Emo is considered “a major advance in robots predicting human facial expressions accurately, improving interactions, and building trust between humans and robots.” The Creative Machines Lab at Columbia Engineering has been working on the project for five years:
In a new study published today in Science Robotics, the group unveils Emo, a robot that anticipates facial expressions and executes them simultaneously with a human. It has even learned to predict a forthcoming smile about 840 milliseconds before the person smiles, and to co-express the smile simultaneously with the person.
The team was led by Hod Lipson, a leading researcher in the fields of artificial intelligence (AI) and robotics.
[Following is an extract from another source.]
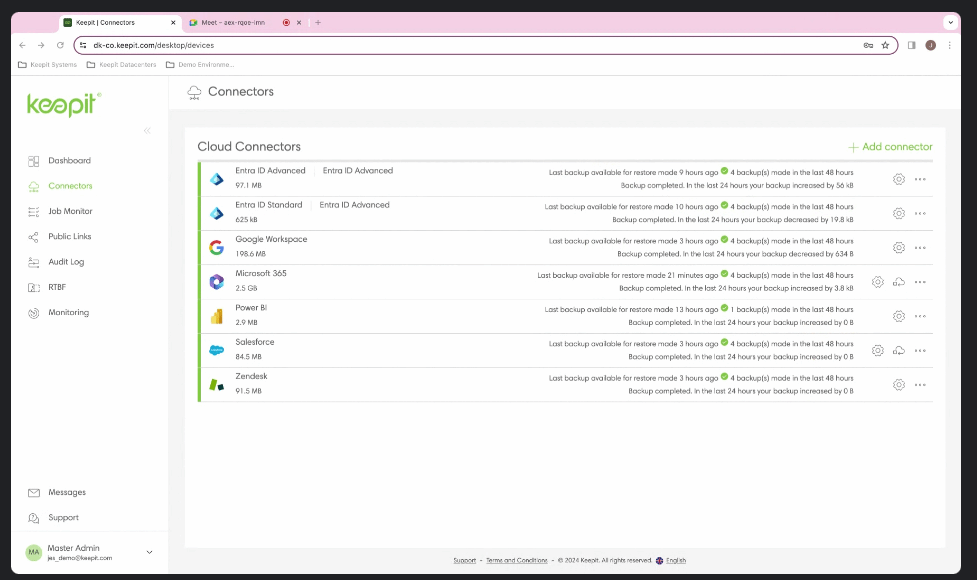The height and width of the screenshot is (580, 977).
Task: Bookmark this page with the star icon
Action: (x=885, y=45)
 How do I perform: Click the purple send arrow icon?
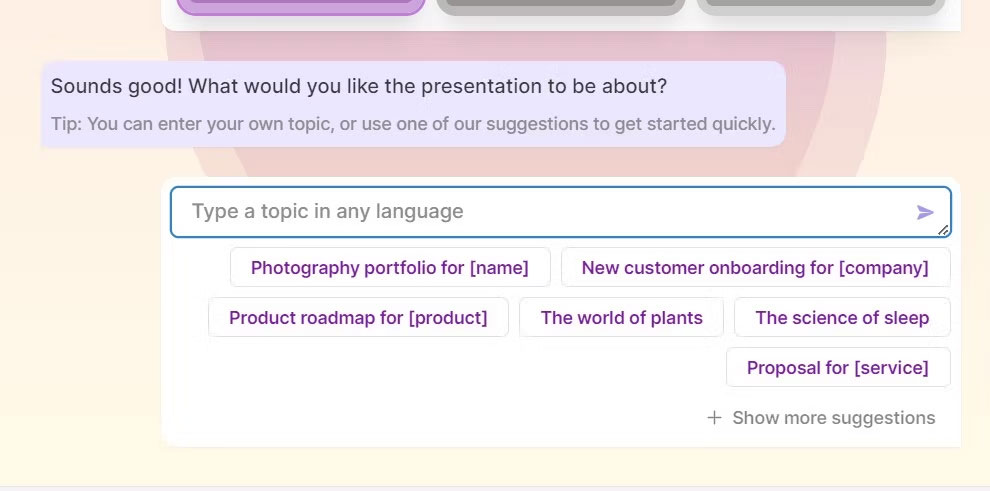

Lipson is James and Sally Scapa Professor of Innovation in the Department of Mechanical Engineering at Columbia Engineering, co-director of the Makerspace at Columbia, and a member of the Data Science Institute.
There were two challenges facing the team:
- How to mechanically design an expressively versatile robotic face which involves complex hardware and actuation mechanisms
- Knowing which expression to generate so that they appear natural, timely, and genuine.
The team developed two AI models to adapt to these challenges:
To train the robot how to make facial expressions, the researchers put Emo in front of the camera and let it do random movements. After a few hours, the robot learned the relationship between their facial expressions and the motor commands — much the way humans practice facial expressions by looking in the mirror. This is what the team calls ‘self modeling’ – similar to our human ability to imagine what we look like when we make certain expressions.
Then the team ran videos of human facial expressions for Emo to observe them frame by frame. After training, which lasts a few hours, Emo could predict people’s facial expressions by observing tiny changes in their faces as they begin to form an intent to smile.
Looking ahead, the researchers are now working to integrate verbal communication, using a large language model like ChatGPT into Emo for further human robotic communication and collaboration.